Compito 1 =
Nel testo fornito, elenca i modi, indicati dopo «attraverso:», con cui la distribuzione moderna contribuisce allo sviluppo del Paese.

Testo fornito =
Intervista a Giovanni Cobolli Gigli sull’alleanza con l’Idm per le liberalizzazioni

Giovanni Cobolli Gigli, tornato, a sorpresa, alla presidenza di Federdistribuzione, ha le idee chiare sulle
priorità dell'associazione. “Stiamo lavorando su due fronti: da un lato, incentiviamo a livello locale un concetto
di programmazione commerciale e urbanistica di tipo qualitativo, che lasci più libertà all'imprenditore.
Dall'altro, siamo determinati nel promuovere una politica di crescita del Paese centrata sullo stimolo della domanda
interna, obiettivo da ottenere attraverso sia il recupero del potere d'acquisto delle famiglie sia una nuova stagione
di liberalizzazioni. In questo senso, guardiamo con grande attenzione e preoccupazione alla manovra fiscale dalle
persone alle cose
, che rischia di rallentare ulteriormente i consumi. Gli impegni a livello nazionale e locale si uniscono
nella richiesta di un maggiore coordinamento tra le regioni per quanto riguarda le decisioni relative al commercio. In
questo senso, abbiamo visto con grande favore l'indirizzo espresso dalla Conferenza delle Regioni e delle Provincie
Autonome sulla data unica di avvio dei saldi, una proposta che avevamo avanzato noi insieme a Federmoda. Tutte le
attività svolte da Federdistribuzione -prosegue Cobolli Gigli- sono finalizzate a porre in evidenza il ruolo della distribuzione
moderna per lo sviluppo del Paese attraverso: generazione di investimenti; creazione di occupazione; incidenza
positiva sulle economie del territorio, senza delocalizzare; crescita delle pmi di produzione e trasformazione e delle
imprese artigiane locali. La ragione è semplice: se la gdo è messa nelle condizioni di crescere, tutta l'economia, locale
e nazionale, ne avrà un vantaggio”.

Dati =
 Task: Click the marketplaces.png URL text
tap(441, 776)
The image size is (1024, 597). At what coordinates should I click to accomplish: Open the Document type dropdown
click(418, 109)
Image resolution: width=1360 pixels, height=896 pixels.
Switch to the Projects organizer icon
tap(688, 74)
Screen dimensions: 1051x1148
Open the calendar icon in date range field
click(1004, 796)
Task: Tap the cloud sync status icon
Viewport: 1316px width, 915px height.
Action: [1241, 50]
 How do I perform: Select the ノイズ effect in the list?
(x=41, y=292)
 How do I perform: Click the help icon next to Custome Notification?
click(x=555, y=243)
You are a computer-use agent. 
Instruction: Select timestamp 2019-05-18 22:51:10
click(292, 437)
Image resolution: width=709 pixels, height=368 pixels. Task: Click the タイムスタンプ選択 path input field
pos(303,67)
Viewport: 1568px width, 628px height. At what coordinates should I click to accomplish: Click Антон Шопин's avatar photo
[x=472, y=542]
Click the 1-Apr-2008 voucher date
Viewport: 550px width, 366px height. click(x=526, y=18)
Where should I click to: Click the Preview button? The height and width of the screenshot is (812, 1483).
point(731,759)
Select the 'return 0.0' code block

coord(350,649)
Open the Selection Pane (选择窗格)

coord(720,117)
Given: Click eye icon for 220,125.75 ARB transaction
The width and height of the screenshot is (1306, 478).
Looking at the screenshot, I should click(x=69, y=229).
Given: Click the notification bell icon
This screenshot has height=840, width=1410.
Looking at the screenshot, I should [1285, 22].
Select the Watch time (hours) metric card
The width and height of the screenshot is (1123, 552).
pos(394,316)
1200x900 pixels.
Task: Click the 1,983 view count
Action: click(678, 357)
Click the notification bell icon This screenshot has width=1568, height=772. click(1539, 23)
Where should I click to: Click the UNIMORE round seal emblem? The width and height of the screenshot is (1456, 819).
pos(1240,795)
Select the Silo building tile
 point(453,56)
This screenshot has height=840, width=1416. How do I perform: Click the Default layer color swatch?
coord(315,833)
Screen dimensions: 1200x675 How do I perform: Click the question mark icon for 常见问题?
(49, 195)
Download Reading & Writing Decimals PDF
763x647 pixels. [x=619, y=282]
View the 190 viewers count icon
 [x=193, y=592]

Compito 2 =
Riporta in un CSV a due colonne, "richiesta" e "risposta", le righe dei dati nel tratto dalla riga che contiene "You are a computer-use agent." fino a quella che contiene "[x=472, y=542]", estremi inclusi. Scrivi una riga per ogni richiesta, con il testo e la risposta ciascuno in un campo tra virgolette e gli a capo sostituiti da spazi.

Risposta finale 1 =
- generazione di investimenti
- creazione di occupazione
- incidenza positiva sulle economie del territorio, senza delocalizzare
- crescita delle pmi di produzione e trasformazione e delle imprese artigiane locali

Risposta finale 2 =
richiesta,risposta
"You are a computer-use agent. Instruction: Select timestamp 2019-05-18 22:51:10","click(292, 437)"
"Image resolution: width=709 pixels, height=368 pixels. Task: Click the タイムスタンプ選択 path input field","pos(303,67)"
"Viewport: 1568px width, 628px height. At what coordinates should I click to accomplish: Click Антон Шопин's avatar photo","[x=472, y=542]"